Hava kuvvetleri şu anda Amerikan yapımı F-16'lar, Rus yapımı Su-27'ler ve Su-30'lar da dahil olmak üzere mütevazı bir filoya sahip ancak bu platformların çoğu hem eski hem de Çin'in hayalet J-20'lerine karşı koymaya uygun değil.
Ekim 2024'te cumhurbaşkanlığı görevini üstlenen eski general Subianto, askerî modernizasyonu yönetiminin temel taşı haline getirdi ve son yıllarda gayri safî millî hasılasının yüzde 1'inden daha az olan savunma harcamalarını 2029'a kadar yüzde 1,5'e çıkarma sözü verdi.

ENDONEZYA BÖLGESİNDE GÜÇLENMEYE ÇALIŞIYOR
Türkiye'nin Endonezya için bir savunma ortağı olarak cazibesi, geleneksel süper güç bloklarının dışındaki benzersiz konumundan kaynaklanıyor. F-35'e sıkı ihracat kontrolü uygulayan ABD'nin veya silah satışları genellikle jeopolitik şartlarla gelen Rusya'nın aksine, Türkiye bir orta yol sunuyor.
Endonezya için Türkiye ile ortaklık Washington, Pekin veya Moskova ile çok yakın bir şekilde hizalanmanın politik yükü olmadan gelişmiş teknolojiye erişim imkânı anlamına gelebilir. Bu potansiyel işbirliği, Cakarta için daha geniş bir stratejik hesaplamayı da yansıtıyor.
Hint-Pasifik bölgesi, Çin'in askerî kapasitesi ve deniz iddialarıyla birlikte komşu devletlere yönelik baskılarıyla birlikte giderek daha fazla çekişmeli hale geliyor. Endonezya resmen tarafsız olsa da daha büyük komşusunu kışkırtmadan caydırıcılık yeteneklerini güçlendirmeye çalıştı. NATO üyesi olmasına rağmen Batılı müttefikleriyle sık sık anlaşmazlık yaşayan Türkiye ona çekici bir seçenek sunuyor.
Bu durum aynı zamanda Subianto'nun Endonezya'nın yerli savunma sanayiini güçlendirme vizyonuyla örtüşüyor. Kendisi bu hedefi savunma bakanlığı döneminde Türk firmalarıyla insansız hava araçları ve tanklar için anlaşmalar imzalayarak gerçekleştirmişti.
Endonezya'nın masaya getirdiği şey de son derece önemlidir. Büyüyen bir ekonomiye sahip 270 milyondan fazla nüfusa sahip ülke olarak bu ülke, Güneydoğu Asya'da finansal kaynaklar ve stratejik bir dayanak noktası sunuyor. 17 binden fazla adadan oluşan geniş takımadalarıyla deniz operasyonlarındaki deneyimi, Türkiye'nin denizaltı programı için değerli olabilir.

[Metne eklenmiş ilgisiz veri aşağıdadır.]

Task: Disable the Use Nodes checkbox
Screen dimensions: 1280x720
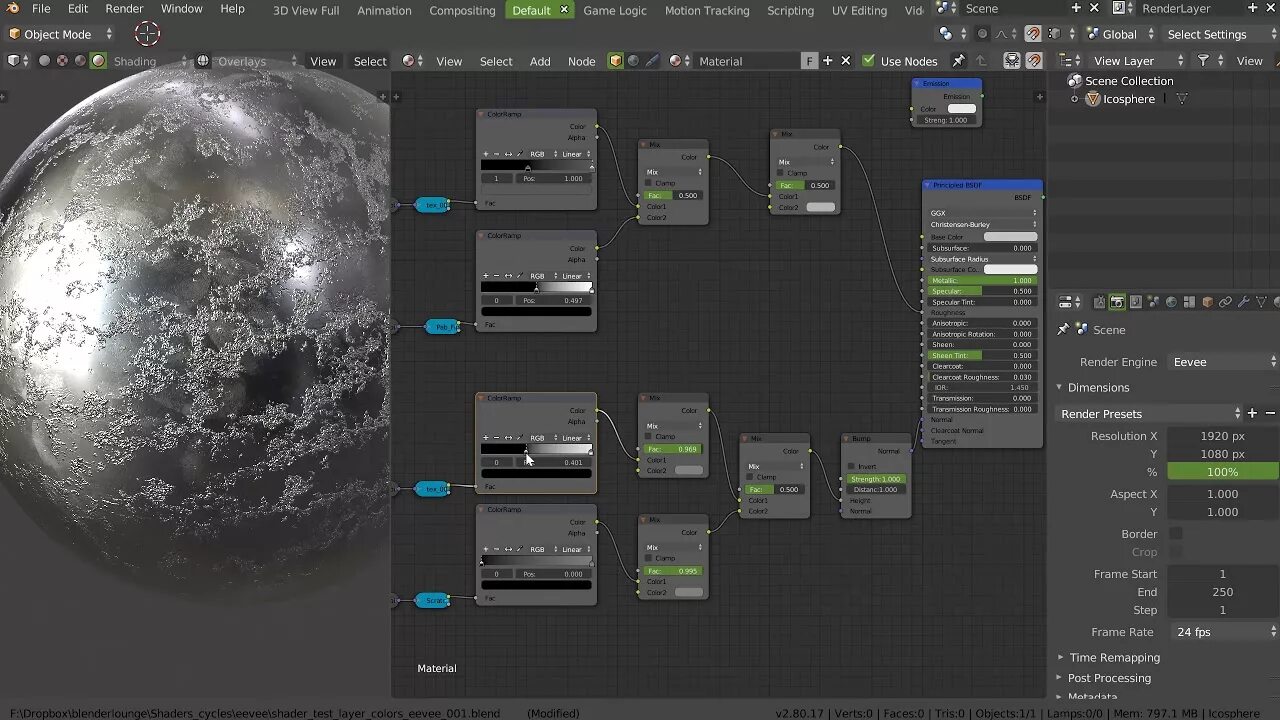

ORTAK SİHA ÜRETİM ANLAŞMASINDAN SONRA ŞİMDİ KAAN...
KAAN'ın kendisi bu hikayedeki merkezi rolü göz önüne alındığında daha yakından incelenmeyi hak ediyor. Gizlilik ve sensör füzyonuna büyük ölçüde güvenen F-35'in veya hız ve çevikliğe öncelik veren Rus Su-57'nin aksine KAAN dengeli bir profil hedefliyor.
Tasarımını Batılı jetlerden alıyor. Silüeti F-22 Raptor'u anımsatıyor. Türkiye bu uçağın büyüyen insansız hava aracı filosuyla birlikte çalışabilmesini hedefliyor. Jetin gizlilik özellikleri arasında radar emici malzemeler ve dahili bir silah bölmesi bulunuyor.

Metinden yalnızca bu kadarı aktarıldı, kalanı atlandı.